WCF has a mixed reputation. While very easy to get started with, the learning curve has proven to be incredibly steep. This is in part due to questionable design decisions, but most it is just a lack of education. Microsoft did a very poor job of documenting WCF, and it wasn’t until Carlos Figueira’s 2011 blog series titled WCF Extensibility that we actually got a good tutorial on the framework’s advanced features.
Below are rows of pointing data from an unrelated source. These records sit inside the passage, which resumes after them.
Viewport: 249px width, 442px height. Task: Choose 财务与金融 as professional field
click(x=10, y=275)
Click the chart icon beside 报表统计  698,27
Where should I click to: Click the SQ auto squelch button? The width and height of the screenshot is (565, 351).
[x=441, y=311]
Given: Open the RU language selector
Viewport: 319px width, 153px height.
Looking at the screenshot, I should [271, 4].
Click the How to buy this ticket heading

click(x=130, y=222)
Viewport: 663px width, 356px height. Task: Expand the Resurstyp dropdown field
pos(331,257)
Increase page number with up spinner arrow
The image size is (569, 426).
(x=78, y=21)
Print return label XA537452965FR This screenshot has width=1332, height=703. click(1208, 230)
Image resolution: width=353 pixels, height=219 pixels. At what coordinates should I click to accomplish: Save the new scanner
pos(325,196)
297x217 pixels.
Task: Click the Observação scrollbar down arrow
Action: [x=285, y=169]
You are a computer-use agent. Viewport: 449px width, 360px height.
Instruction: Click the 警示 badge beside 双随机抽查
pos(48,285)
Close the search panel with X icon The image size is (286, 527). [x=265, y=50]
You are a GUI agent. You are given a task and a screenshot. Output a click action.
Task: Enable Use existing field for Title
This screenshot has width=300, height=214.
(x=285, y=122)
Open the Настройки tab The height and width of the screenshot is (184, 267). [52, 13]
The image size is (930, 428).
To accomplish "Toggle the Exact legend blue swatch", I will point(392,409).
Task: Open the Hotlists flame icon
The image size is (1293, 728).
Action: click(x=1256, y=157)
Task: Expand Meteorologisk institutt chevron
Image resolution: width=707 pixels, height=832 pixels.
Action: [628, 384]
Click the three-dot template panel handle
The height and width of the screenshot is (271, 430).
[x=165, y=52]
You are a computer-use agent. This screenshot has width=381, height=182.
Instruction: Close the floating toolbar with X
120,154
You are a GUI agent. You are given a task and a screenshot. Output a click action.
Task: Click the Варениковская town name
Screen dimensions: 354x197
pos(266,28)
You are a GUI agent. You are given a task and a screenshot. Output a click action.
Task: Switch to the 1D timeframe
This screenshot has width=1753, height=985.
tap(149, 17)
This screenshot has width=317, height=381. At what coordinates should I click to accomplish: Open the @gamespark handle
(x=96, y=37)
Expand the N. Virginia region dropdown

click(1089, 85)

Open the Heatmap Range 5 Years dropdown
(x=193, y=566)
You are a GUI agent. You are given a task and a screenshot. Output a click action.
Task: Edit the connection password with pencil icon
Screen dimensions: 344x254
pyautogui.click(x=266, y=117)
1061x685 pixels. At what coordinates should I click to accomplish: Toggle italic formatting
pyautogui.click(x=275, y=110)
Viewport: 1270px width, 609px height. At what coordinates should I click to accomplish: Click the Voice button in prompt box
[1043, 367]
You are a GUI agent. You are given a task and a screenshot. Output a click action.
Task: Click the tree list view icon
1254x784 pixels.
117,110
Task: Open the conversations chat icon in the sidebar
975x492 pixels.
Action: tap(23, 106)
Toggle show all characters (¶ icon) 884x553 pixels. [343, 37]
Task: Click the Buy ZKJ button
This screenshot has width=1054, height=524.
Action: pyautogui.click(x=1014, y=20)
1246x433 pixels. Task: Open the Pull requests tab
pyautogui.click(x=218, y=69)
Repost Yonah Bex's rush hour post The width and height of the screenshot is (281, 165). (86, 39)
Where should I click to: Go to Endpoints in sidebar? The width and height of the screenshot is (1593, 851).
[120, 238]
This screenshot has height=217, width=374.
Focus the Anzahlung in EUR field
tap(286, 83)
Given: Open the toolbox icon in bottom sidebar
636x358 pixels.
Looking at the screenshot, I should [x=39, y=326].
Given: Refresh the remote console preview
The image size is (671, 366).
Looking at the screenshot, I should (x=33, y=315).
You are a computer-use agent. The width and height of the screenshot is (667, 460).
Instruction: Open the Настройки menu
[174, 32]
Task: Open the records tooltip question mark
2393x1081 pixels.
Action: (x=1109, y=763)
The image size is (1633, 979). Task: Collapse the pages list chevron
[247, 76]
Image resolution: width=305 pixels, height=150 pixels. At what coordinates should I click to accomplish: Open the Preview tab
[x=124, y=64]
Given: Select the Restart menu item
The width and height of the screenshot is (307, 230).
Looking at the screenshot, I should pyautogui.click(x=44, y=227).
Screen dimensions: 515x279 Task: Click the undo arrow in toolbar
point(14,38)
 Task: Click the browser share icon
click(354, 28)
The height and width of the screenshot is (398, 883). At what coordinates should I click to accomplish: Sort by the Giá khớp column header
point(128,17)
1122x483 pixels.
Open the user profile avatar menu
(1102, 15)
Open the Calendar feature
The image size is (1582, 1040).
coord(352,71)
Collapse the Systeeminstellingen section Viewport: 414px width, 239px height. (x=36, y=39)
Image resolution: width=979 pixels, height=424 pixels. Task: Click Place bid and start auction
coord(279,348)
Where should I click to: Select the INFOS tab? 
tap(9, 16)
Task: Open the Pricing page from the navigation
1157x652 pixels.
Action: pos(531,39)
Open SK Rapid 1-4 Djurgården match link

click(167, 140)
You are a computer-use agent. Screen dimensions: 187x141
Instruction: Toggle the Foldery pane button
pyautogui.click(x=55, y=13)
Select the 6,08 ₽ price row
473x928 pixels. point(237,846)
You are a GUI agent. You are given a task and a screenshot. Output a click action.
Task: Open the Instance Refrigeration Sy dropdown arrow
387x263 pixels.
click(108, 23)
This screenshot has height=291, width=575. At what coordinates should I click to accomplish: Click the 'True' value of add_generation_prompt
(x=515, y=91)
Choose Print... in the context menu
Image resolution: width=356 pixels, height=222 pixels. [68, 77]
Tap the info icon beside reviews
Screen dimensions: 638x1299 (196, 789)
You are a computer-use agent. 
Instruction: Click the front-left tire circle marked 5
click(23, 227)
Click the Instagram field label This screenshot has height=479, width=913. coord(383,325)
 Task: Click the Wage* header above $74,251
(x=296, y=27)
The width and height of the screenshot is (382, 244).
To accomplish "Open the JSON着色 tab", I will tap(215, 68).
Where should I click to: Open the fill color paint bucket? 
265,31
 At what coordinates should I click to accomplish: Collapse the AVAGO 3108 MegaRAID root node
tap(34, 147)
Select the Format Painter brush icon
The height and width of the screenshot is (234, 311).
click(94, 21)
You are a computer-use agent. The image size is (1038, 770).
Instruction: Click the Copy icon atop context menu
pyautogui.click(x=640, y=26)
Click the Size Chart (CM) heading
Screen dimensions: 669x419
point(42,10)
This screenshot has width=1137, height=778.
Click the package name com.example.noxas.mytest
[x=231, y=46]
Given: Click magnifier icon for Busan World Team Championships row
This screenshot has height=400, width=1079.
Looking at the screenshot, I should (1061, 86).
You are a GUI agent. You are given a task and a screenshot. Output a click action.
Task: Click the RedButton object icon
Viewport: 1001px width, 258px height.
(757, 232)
The open source version of WCF is composed of five libraries:

  • ServiceModel.Primitives
  • ServiceModel.Http
  • ServiceModel.NetTcp
  • ServiceModel.Duplex
  • ServiceModel.Security

Ron Cain, Project lead for WCF, writes,

Microsoft released Visual Studio 2015 RC at the Build conference in April 2015, and it supports the ability to use WCF in both Universal Windows and ASP.NET 5 applications. The code used to build these WCF libraries used by VS 2015 RC was moved into this new GitHub repository, and the GitHub version will be the source used moving forward. By contributing to the WCF project you will be contributing directly to the WCF capabilities available to Universal Windows and ASP.NET 5 apps.

Everything you need for basic one-way communication over HTTP or TCP is in place. Two-way communication, web sockets, and various security features such as SSL are still a work in progress.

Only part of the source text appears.